DIRECTIONS FOR THIS TASK:
Please recast the data as a JSON list of strings, one string per line, leaving out blank lines. Begin at the line that contains "Show the Avanceret section" and stop after the line that contains "Toggle the left".

LISTING:

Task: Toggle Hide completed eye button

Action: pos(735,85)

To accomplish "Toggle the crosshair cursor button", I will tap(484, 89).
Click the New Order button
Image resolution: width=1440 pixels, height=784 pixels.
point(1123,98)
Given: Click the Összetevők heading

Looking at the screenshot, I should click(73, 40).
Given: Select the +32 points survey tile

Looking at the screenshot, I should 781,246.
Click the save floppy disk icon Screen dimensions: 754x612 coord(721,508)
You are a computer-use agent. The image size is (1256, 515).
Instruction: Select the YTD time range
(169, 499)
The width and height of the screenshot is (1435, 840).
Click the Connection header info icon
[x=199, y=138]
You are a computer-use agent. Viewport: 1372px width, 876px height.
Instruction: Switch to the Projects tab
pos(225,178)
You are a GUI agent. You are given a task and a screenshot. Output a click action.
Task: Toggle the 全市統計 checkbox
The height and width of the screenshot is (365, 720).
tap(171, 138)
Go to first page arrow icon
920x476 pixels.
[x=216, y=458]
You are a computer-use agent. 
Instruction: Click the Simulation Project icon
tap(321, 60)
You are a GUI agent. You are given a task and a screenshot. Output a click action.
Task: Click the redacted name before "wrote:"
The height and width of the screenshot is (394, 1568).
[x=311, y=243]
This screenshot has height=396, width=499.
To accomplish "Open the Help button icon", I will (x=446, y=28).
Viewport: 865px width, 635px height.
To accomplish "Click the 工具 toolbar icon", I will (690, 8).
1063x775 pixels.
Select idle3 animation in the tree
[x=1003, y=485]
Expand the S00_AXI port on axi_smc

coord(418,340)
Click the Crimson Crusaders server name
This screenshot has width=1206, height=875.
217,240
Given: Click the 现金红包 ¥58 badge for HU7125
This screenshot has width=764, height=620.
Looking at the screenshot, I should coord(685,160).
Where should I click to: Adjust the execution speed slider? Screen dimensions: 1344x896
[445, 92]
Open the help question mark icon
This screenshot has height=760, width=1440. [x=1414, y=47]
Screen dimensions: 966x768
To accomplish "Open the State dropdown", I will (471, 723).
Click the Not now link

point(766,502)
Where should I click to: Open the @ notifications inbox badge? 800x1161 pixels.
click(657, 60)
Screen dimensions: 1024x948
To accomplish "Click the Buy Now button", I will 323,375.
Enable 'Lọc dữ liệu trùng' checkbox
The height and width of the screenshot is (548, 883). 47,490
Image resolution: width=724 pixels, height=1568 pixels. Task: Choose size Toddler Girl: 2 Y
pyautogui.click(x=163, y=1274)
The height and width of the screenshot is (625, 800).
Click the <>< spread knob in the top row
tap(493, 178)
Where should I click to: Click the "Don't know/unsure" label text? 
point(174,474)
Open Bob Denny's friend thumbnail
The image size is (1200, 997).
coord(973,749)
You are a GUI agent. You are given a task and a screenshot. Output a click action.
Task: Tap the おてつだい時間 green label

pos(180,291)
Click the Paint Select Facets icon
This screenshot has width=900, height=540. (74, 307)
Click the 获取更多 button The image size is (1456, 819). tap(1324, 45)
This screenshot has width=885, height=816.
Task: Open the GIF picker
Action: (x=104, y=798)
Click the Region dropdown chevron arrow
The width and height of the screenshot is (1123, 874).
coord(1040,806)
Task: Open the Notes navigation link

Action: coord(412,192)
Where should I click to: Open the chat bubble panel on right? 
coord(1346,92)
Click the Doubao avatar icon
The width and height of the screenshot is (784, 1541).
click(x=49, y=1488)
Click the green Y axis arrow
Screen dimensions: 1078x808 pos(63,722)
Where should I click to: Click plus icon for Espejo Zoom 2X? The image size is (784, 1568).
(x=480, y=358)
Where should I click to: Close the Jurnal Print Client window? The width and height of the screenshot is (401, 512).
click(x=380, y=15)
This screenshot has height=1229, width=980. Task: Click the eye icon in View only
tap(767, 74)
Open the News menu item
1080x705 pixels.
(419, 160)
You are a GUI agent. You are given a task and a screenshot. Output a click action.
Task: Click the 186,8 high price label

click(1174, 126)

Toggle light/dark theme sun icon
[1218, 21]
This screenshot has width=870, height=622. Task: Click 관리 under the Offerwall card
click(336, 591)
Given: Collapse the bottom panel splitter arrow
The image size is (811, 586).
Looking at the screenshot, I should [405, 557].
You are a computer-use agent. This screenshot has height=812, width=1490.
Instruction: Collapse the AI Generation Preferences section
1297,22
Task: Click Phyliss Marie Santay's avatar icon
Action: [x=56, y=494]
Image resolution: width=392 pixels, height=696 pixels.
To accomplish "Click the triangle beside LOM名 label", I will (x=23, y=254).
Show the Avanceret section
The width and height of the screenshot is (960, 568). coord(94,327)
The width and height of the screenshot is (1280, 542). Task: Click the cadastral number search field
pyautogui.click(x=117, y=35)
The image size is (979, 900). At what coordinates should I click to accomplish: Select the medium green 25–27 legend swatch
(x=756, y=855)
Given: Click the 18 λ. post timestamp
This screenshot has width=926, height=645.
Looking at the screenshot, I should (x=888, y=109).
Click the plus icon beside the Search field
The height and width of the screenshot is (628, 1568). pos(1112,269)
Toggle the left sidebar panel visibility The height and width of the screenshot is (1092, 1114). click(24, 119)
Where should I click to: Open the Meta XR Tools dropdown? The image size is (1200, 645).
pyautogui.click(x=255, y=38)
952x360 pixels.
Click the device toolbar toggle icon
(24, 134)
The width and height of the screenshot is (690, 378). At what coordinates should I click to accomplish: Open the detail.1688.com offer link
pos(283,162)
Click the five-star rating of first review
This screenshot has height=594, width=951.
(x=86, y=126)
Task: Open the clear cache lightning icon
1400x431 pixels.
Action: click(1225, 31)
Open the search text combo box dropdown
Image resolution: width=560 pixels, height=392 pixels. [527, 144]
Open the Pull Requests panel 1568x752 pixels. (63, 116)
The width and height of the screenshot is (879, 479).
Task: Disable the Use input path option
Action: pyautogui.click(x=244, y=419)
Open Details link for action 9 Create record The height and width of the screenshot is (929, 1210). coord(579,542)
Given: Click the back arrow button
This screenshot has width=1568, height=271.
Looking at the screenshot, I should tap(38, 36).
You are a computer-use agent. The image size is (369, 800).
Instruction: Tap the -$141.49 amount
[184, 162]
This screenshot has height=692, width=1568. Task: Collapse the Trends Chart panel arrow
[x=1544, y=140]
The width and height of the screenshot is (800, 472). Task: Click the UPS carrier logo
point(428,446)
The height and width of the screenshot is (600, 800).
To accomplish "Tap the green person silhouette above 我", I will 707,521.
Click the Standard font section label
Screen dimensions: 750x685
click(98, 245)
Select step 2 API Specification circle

SOLUTION TO THIS PROBLEM:
[
  "Show the Avanceret section",
  "The width and height of the screenshot is (960, 568). coord(94,327)",
  "The width and height of the screenshot is (1280, 542). Task: Click the cadastral number search field",
  "pyautogui.click(x=117, y=35)",
  "The image size is (979, 900). At what coordinates should I click to accomplish: Select the medium green 25–27 legend swatch",
  "(x=756, y=855)",
  "Given: Click the 18 λ. post timestamp",
  "This screenshot has width=926, height=645.",
  "Looking at the screenshot, I should (x=888, y=109).",
  "Click the plus icon beside the Search field",
  "The height and width of the screenshot is (628, 1568). pos(1112,269)",
  "Toggle the left sidebar panel visibility The height and width of the screenshot is (1092, 1114). click(24, 119)"
]